Hi im new to this forum but not new to the devastating effects of gambling im afraid.

My son is 27yrs old and starting going to the bookies aged 16 with his father. it has escalated so much since then. its got to the point where he cant even go to the shop for milk without spending that money on gambling. I used to buy his shopping and feed his dog etc but never give him money.

hes gambled all his monthly wage for years and years. he admits he has a problem and has cried out for help (after losing) only to gamble the very next penny he has.

Hes abusive verbally to me if i try to talk to him about his gambling. He has no friends and lives alone so Im the only target he has to vent his frustrations out on.

He wins sometimes but then goes on a "winners high" and drinks alcohol and thinks hes invincable. Only last night he won £17,000 in a casino.

im sat here frozen with fear because i know whats next. He will lose it and have an ALMIGHTY low. Then it will be MY fault (again).

Im sick and tired of the blame game and really feel like running away from this roller coaster. He suffers from panic attacks and was with the mental health team until they discharged him recently.
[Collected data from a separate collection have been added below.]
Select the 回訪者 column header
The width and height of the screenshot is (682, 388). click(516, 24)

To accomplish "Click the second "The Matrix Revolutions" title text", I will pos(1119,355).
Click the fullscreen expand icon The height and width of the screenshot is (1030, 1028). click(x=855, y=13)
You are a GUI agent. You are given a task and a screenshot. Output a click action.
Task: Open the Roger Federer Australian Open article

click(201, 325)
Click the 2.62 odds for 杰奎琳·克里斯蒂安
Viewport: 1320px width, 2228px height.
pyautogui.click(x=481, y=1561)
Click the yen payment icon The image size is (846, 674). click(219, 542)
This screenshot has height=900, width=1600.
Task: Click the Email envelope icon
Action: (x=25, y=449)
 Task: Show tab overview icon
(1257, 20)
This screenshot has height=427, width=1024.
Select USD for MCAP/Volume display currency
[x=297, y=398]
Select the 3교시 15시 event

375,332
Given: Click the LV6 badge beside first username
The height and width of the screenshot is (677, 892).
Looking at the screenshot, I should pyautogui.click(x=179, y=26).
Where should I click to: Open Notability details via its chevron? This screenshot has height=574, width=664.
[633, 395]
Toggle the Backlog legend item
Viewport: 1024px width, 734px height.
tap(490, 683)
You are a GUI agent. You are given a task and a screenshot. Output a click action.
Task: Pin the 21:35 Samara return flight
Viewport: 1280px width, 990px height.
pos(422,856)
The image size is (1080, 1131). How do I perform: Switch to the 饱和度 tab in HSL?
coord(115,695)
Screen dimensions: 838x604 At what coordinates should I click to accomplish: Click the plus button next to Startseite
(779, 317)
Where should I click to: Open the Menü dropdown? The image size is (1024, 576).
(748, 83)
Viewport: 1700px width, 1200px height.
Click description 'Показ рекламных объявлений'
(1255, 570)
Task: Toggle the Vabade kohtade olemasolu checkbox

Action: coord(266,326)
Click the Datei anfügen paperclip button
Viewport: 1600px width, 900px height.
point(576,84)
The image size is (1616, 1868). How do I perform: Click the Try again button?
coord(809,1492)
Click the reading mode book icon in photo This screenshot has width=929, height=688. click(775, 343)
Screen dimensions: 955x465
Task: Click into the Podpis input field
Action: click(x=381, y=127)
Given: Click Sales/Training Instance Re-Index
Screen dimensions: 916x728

Help please i cant talk to him and im scared. thanks in advance

 
Posted : 7th May 2016 8:19 pm
WCID
 WCID
(@wcid)
Posts: 372
 

Hi Gaynor I'm so sorry your son is going through this and I'm sorry as his mum you are having to go through it with him. It's devestating isn't it. If your son is 27 and has been gambling for a while you will know all of the advice that is given out about the 'triangle' self excluding etc. It doesn't sound as though your son is ready to give up right now though. It's a different world to us, £17000 is a huge amount of money to win but as you say the addiction will draw him back in to gamble it again. It's just awful for the addict and their loved ones. Are you frightened of your son himself or the effects the gambling has had on him. My son is 26 i found out last year he had a problem and this site was a godsend to me, support and advice from other family and friends and support and advice and insight from members who have gambled. It's not something I ever thought I would have to deal with but its here and we're dealing with it and although my son isn't completely gamble free he has improved by 95 percent since November, it's not ideal but that is where we are right now. I am on my sons bank accounts and move money in and out of his account when needed, its not a sprint to the finish line it's an ongoing problem as you already know. Phone gamcare get advice off them, you can also get counselling for yourself from them. I really hope your son, yourself and family can get the help to start a recovery plan soon. Keep posting and keep reading. Take care Wcid.

 
Posted : 7th May 2016 11:25 pm
(@Anonymous)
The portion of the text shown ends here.